Assignment 4 E-mail Classification
Submitted by: Syed Hasib Akhter Faruqui
email: shafnehal@gmail.com
Email Classification Using Machine Learning
Natural Language Processing (NLP) for spam filtraton is one of the common problems that is being introduced in order to enhance online security. The idea behind this assignment is - given an email that was not used to train the network, we have to determine weather it is a spam or Ham (not Spam).
For the problem assigned, we have been provided with a collection of sample emails (i.e. a text corpus). In this corpus, each email has already been labeled as Spam or Ham.
During the training phase, we present these emails and their labels to the program. For each email, the program says whether it thought the email was Spam or Ham. After the program makes a prediction, we tell the program what the label of the email actually was. The network then adjusts its weights so as to make a better prediction the next time around. This process is done iteratively until either the program can’t do any better or we get to a threshold or desired target accuracy.

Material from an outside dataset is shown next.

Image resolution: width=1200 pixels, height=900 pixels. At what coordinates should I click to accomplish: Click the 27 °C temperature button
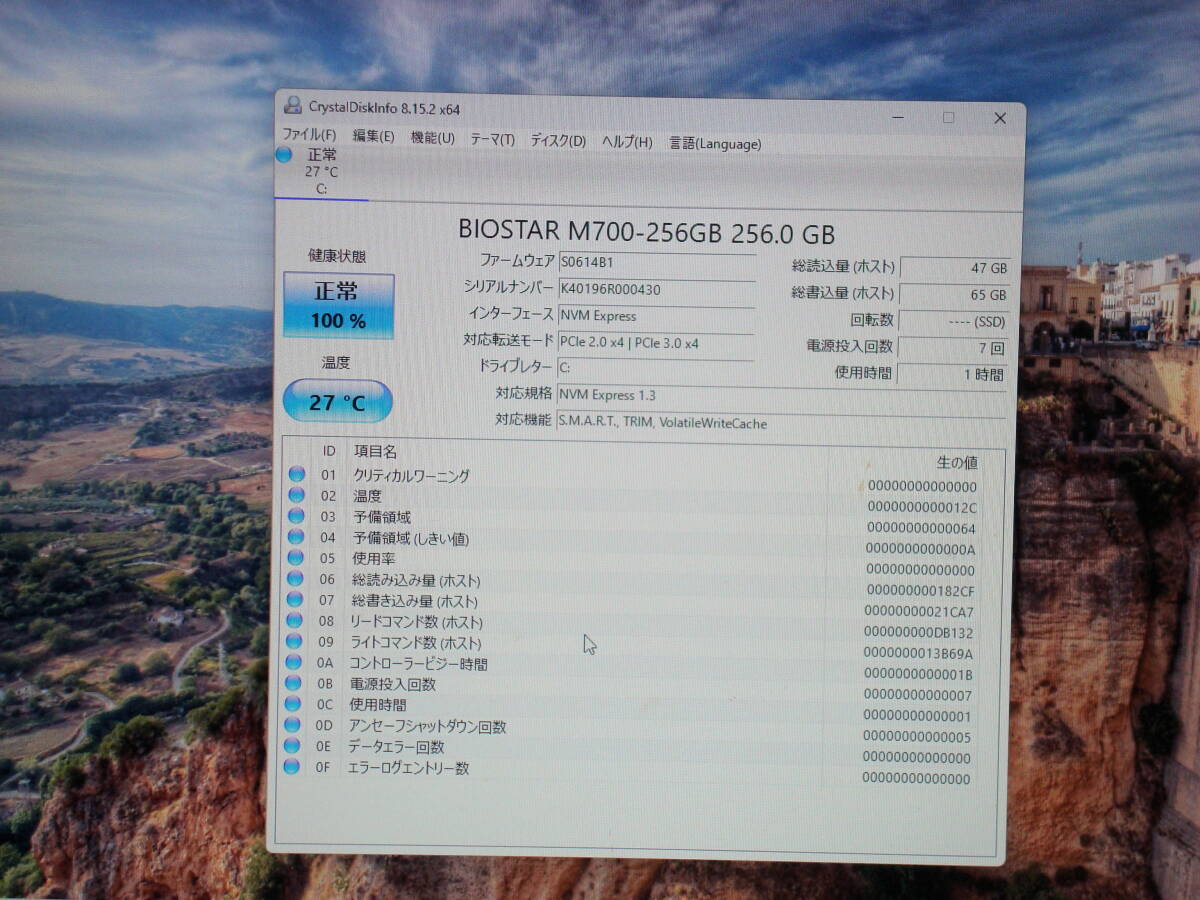coord(338,402)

We have two parts in the code-
a) Given Dataset-
1)What's the best accuracy you get on the test dataset?
2)What's the optimum value of the numEpochs and the learningRate.
3)Plot the error with Matplotlib
b) add new neural network layers and training the model again. comapre the error function between these two models.
(a) Initial Code
In [1]:
#Import Module
#Import Packages
from __future__ import division
import tensorflow as tf
import numpy as np
import tarfile
import os
import matplotlib.pyplot as plt
import time
get_ipython().magic('matplotlib inline')
%matplotlib inline
In [2]:
#Import Data
def csv_to_numpy_array(filePath, delimiter):
return np.genfromtxt(filePath, delimiter=delimiter, dtype=None)
def import_data():
if "data" not in os.listdir(os.getcwd()):
# Untar directory of data if we haven't already
tarObject = tarfile.open("data.tar.gz")
tarObject.extractall()
tarObject.close()
print("Extracted tar to current directory")
else:
# we've already extracted the files
pass
print("loading training data")
trainX = csv_to_numpy_array("data/trainX.csv", delimiter="\t")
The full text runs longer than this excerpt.